** begin Data **

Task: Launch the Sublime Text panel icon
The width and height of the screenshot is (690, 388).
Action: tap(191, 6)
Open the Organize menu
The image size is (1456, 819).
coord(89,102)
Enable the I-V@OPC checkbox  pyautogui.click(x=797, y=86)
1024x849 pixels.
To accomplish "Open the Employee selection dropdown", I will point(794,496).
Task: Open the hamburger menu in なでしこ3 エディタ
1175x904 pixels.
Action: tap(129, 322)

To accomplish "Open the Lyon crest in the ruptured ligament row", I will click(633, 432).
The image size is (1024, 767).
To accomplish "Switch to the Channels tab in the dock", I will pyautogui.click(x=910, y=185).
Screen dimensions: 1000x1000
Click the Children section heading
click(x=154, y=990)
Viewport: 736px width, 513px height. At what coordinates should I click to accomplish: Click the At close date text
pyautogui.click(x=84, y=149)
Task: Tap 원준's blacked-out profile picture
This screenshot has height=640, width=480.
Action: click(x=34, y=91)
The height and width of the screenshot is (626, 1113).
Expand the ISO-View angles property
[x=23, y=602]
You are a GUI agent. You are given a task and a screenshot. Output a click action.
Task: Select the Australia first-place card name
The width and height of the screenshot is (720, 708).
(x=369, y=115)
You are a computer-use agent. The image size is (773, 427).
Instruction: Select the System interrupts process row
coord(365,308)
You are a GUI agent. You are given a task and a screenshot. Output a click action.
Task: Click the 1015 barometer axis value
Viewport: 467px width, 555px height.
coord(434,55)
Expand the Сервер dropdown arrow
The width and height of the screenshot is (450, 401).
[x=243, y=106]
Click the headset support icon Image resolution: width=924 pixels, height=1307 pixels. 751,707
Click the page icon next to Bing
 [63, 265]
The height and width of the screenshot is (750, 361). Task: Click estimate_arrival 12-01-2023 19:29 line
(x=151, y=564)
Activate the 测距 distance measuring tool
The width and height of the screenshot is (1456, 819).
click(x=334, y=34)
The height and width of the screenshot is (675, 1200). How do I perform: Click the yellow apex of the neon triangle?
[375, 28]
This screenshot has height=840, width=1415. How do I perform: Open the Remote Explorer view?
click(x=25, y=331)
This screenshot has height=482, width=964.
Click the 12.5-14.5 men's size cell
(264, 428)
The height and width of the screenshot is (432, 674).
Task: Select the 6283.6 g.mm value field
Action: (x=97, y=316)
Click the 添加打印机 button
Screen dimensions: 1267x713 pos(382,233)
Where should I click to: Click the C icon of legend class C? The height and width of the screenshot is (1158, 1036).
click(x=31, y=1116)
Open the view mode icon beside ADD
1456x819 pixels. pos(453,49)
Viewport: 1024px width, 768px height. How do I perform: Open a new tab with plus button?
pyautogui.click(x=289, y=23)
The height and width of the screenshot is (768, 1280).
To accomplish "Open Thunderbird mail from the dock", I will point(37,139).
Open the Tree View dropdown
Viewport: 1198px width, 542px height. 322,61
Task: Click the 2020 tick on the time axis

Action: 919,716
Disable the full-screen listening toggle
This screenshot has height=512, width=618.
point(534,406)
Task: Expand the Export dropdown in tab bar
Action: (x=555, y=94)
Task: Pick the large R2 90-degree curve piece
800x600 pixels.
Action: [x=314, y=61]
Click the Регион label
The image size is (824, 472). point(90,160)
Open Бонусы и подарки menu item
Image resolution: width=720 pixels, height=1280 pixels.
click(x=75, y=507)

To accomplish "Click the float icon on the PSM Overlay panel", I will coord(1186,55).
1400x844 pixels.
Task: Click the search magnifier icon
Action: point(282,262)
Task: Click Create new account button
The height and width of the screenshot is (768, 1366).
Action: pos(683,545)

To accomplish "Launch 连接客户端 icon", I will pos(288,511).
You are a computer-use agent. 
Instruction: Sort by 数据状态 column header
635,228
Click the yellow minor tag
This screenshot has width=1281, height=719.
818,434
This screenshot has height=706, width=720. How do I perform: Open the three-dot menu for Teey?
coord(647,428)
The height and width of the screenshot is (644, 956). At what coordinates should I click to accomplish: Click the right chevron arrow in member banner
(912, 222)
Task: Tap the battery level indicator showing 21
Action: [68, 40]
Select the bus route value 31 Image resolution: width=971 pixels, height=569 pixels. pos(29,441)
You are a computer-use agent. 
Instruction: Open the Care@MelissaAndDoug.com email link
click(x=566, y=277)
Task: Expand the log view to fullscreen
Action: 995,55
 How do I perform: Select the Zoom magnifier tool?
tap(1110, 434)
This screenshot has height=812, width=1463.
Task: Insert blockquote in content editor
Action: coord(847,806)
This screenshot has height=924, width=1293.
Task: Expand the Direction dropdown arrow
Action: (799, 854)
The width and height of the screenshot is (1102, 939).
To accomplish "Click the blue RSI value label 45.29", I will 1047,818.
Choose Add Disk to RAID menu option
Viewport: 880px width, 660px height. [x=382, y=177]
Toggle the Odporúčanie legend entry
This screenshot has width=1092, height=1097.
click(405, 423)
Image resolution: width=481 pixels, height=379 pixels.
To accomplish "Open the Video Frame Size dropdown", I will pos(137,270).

** end Data **

### Written request
Convert every line of the entries above into a JSON list of strings, one string per line, leaving out blank lines.

### Final result
[
  "Task: Launch the Sublime Text panel icon",
  "The width and height of the screenshot is (690, 388).",
  "Action: tap(191, 6)",
  "Open the Organize menu",
  "The image size is (1456, 819).",
  "coord(89,102)",
  "Enable the I-V@OPC checkbox  pyautogui.click(x=797, y=86)",
  "1024x849 pixels.",
  "To accomplish \"Open the Employee selection dropdown\", I will point(794,496).",
  "Task: Open the hamburger menu in なでしこ3 エディタ",
  "1175x904 pixels.",
  "Action: tap(129, 322)",
  "To accomplish \"Open the Lyon crest in the ruptured ligament row\", I will click(633, 432).",
  "The image size is (1024, 767).",
  "To accomplish \"Switch to the Channels tab in the dock\", I will pyautogui.click(x=910, y=185).",
  "Screen dimensions: 1000x1000",
  "Click the Children section heading",
  "click(x=154, y=990)",
  "Viewport: 736px width, 513px height. At what coordinates should I click to accomplish: Click the At close date text",
  "pyautogui.click(x=84, y=149)",
  "Task: Tap 원준's blacked-out profile picture",
  "This screenshot has height=640, width=480.",
  "Action: click(x=34, y=91)",
  "The height and width of the screenshot is (626, 1113).",
  "Expand the ISO-View angles property",
  "[x=23, y=602]",
  "You are a GUI agent. You are given a task and a screenshot. Output a click action.",
  "Task: Select the Australia first-place card name",
  "The width and height of the screenshot is (720, 708).",
  "(x=369, y=115)",
  "You are a computer-use agent. The image size is (773, 427).",
  "Instruction: Select the System interrupts process row",
  "coord(365,308)",
  "You are a GUI agent. You are given a task and a screenshot. Output a click action.",
  "Task: Click the 1015 barometer axis value",
  "Viewport: 467px width, 555px height.",
  "coord(434,55)",
  "Expand the Сервер dropdown arrow",
  "The width and height of the screenshot is (450, 401).",
  "[x=243, y=106]",
  "Click the headset support icon Image resolution: width=924 pixels, height=1307 pixels. 751,707",
  "Click the page icon next to Bing",
  " [63, 265]",
  "The height and width of the screenshot is (750, 361). Task: Click estimate_arrival 12-01-2023 19:29 line",
  "(x=151, y=564)",
  "Activate the 测距 distance measuring tool",
  "The width and height of the screenshot is (1456, 819).",
  "click(x=334, y=34)",
  "The height and width of the screenshot is (675, 1200). How do I perform: Click the yellow apex of the neon triangle?",
  "[375, 28]",
  "This screenshot has height=840, width=1415. How do I perform: Open the Remote Explorer view?",
  "click(x=25, y=331)",
  "This screenshot has height=482, width=964.",
  "Click the 12.5-14.5 men's size cell",
  "(264, 428)",
  "The height and width of the screenshot is (432, 674).",
  "Task: Select the 6283.6 g.mm value field",
  "Action: (x=97, y=316)",
  "Click the 添加打印机 button",
  "Screen dimensions: 1267x713 pos(382,233)",
  "Where should I click to: Click the C icon of legend class C? The height and width of the screenshot is (1158, 1036).",
  "click(x=31, y=1116)",
  "Open the view mode icon beside ADD",
  "1456x819 pixels. pos(453,49)",
  "Viewport: 1024px width, 768px height. How do I perform: Open a new tab with plus button?",
  "pyautogui.click(x=289, y=23)",
  "The height and width of the screenshot is (768, 1280).",
  "To accomplish \"Open Thunderbird mail from the dock\", I will point(37,139).",
  "Open the Tree View dropdown",
  "Viewport: 1198px width, 542px height. 322,61",
  "Task: Click the 2020 tick on the time axis",
  "Action: 919,716",
  "Disable the full-screen listening toggle",
  "This screenshot has height=512, width=618.",
  "point(534,406)",
  "Task: Expand the Export dropdown in tab bar",
  "Action: (x=555, y=94)",
  "Task: Pick the large R2 90-degree curve piece",
  "800x600 pixels.",
  "Action: [x=314, y=61]",
  "Click the Регион label",
  "The image size is (824, 472). point(90,160)",
  "Open Бонусы и подарки menu item",
  "Image resolution: width=720 pixels, height=1280 pixels.",
  "click(x=75, y=507)",
  "To accomplish \"Click the float icon on the PSM Overlay panel\", I will coord(1186,55).",
  "1400x844 pixels.",
  "Task: Click the search magnifier icon",
  "Action: point(282,262)",
  "Task: Click Create new account button",
  "The height and width of the screenshot is (768, 1366).",
  "Action: pos(683,545)",
  "To accomplish \"Launch 连接客户端 icon\", I will pos(288,511).",
  "You are a computer-use agent. ",
  "Instruction: Sort by 数据状态 column header",
  "635,228",
  "Click the yellow minor tag",
  "This screenshot has width=1281, height=719.",
  "818,434",
  "This screenshot has height=706, width=720. How do I perform: Open the three-dot menu for Teey?",
  "coord(647,428)",
  "The height and width of the screenshot is (644, 956). At what coordinates should I click to accomplish: Click the right chevron arrow in member banner",
  "(912, 222)",
  "Task: Tap the battery level indicator showing 21",
  "Action: [68, 40]",
  "Select the bus route value 31 Image resolution: width=971 pixels, height=569 pixels. pos(29,441)",
  "You are a computer-use agent. ",
  "Instruction: Open the Care@MelissaAndDoug.com email link",
  "click(x=566, y=277)",
  "Task: Expand the log view to fullscreen",
  "Action: 995,55",
  " How do I perform: Select the Zoom magnifier tool?",
  "tap(1110, 434)",
  "This screenshot has height=812, width=1463.",
  "Task: Insert blockquote in content editor",
  "Action: coord(847,806)",
  "This screenshot has height=924, width=1293.",
  "Task: Expand the Direction dropdown arrow",
  "Action: (799, 854)",
  "The width and height of the screenshot is (1102, 939).",
  "To accomplish \"Click the blue RSI value label 45.29\", I will 1047,818.",
  "Choose Add Disk to RAID menu option",
  "Viewport: 880px width, 660px height. [x=382, y=177]",
  "Toggle the Odporúčanie legend entry",
  "This screenshot has width=1092, height=1097.",
  "click(405, 423)",
  "Image resolution: width=481 pixels, height=379 pixels.",
  "To accomplish \"Open the Video Frame Size dropdown\", I will pos(137,270)."
]